Incidence and Predictors of HBsAg Loss After Peginterferon Therapy in HBeAg-Negative Chronic Hepatitis B: A Multicenter, Long-term Follow-up Study Free

Abstract

Background

The long-term incidence and factors associated with hepatitis B surface antigen (HBsAg) loss in hepatitis B e antigen (HBeAg)-negative chronic hepatitis B (CHB) patients receiving peginterferon is rarely reported.

Methods

From 2004 to 2016, 233 HBeAg-negative CHB patients who completed 48 weeks of peginterferon treatment from 3 medical centers in Taiwan were retrospectively enrolled.

Results

During a median follow-up of 7.4 years, 27 cases achieved HBsAg loss. The cumulative incidences of HBsAg loss and HBsAg seroconversion at 3, 5, 10 years after peginterferon treatment were 4.7%, 9.4%, 14.2%, and 3.5%, 6.4%, 12.5%, respectively, in overall patients, and 15.9%, 29.1%, 37.3%, and 13.1%, 19%, 30.6%, respectively, in patients achieving sustained off-treatment virological response (SVR). By multivariate analysis, age (<35 years; hazard ratio [HR] = 3.742, P = .007), baseline HBsAg levels (<1250 IU/mL; HR = 4.849, P = .002), HBsAg decline at week 24 (≥1 log; HR = 5.660, P = .002), and achieving SVR (HR = 8.546, P = .006) were predictors of HBsAg loss. After achieving SVR, HBsAg loss rates were higher than 30% in 5 years among patients with either younger age or lower HBsAg at baseline.

Conclusions

HBsAg loss rate continues to increase after peginterferon treatment in HBeAg-negative CHB patients with SVR. Age, baseline HBsAg levels, on-treatment HBsAg decline, and achieving SVR are factors associated with long-term HBsAg loss.
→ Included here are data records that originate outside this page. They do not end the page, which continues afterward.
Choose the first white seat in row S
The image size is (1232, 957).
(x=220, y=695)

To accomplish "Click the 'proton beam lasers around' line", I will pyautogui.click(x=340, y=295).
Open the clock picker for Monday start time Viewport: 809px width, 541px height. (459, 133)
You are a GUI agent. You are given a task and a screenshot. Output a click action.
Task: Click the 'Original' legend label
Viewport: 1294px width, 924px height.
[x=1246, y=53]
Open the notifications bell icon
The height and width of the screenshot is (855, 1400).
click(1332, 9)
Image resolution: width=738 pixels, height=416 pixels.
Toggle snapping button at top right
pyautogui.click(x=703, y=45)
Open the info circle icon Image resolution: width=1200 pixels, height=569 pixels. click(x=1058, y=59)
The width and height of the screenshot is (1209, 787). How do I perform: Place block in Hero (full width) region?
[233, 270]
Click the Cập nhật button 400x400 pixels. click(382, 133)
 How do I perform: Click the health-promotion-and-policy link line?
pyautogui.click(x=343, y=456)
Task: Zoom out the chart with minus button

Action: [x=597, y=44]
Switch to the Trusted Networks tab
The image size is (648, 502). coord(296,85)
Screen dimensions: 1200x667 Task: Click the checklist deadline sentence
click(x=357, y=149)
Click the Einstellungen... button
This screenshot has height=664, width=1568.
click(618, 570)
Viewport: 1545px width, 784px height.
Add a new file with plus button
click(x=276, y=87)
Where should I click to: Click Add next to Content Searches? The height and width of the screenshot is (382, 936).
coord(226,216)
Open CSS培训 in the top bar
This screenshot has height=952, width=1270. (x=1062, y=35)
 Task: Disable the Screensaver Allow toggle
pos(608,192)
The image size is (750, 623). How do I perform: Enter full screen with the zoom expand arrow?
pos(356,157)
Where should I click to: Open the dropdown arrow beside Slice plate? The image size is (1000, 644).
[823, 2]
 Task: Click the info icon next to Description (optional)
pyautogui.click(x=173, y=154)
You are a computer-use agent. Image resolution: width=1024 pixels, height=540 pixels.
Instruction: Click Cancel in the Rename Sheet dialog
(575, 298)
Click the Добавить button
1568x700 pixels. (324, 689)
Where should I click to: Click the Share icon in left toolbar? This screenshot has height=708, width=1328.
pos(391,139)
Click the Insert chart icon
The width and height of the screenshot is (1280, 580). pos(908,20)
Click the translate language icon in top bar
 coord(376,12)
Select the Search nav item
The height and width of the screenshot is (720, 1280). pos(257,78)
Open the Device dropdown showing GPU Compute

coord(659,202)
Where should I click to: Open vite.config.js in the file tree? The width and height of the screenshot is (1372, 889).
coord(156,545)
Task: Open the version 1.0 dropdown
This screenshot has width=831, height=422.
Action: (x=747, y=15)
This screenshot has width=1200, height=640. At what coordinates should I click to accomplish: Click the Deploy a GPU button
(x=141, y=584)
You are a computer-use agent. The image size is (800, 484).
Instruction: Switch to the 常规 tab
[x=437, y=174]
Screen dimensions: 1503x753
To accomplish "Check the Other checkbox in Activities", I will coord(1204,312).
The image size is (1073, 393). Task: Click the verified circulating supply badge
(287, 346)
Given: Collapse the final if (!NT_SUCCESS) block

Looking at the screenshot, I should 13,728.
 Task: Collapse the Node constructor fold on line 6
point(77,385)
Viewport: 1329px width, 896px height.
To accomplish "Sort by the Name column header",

Chronic hepatitis B virus (HBV) infection is estimated to affect 248 million people worldwide and is associated with the development of cirrhosis and hepatocellular carcinoma (HCC) [1]. Hepatitis B e antigen (HBeAg)-negative chronic hepatitis B (CHB), the predominant type of CHB worldwide, represents a progressive and difficult-to-cure phase in the natural history of chronic HBV infection [2]. The goal of antiviral therapy for CHB is to improve survival and quality of life by preventing disease progression and HCC development through sustained suppression of HBV and, ideally, the clearance of hepatitis B surface antigen (HBsAg), which is considered a functional cure of HBV infection [3–5]. Unfortunately, HBsAg loss is uncommon by current treatment strategies, especially in patients with HBeAg-negative CHB [6].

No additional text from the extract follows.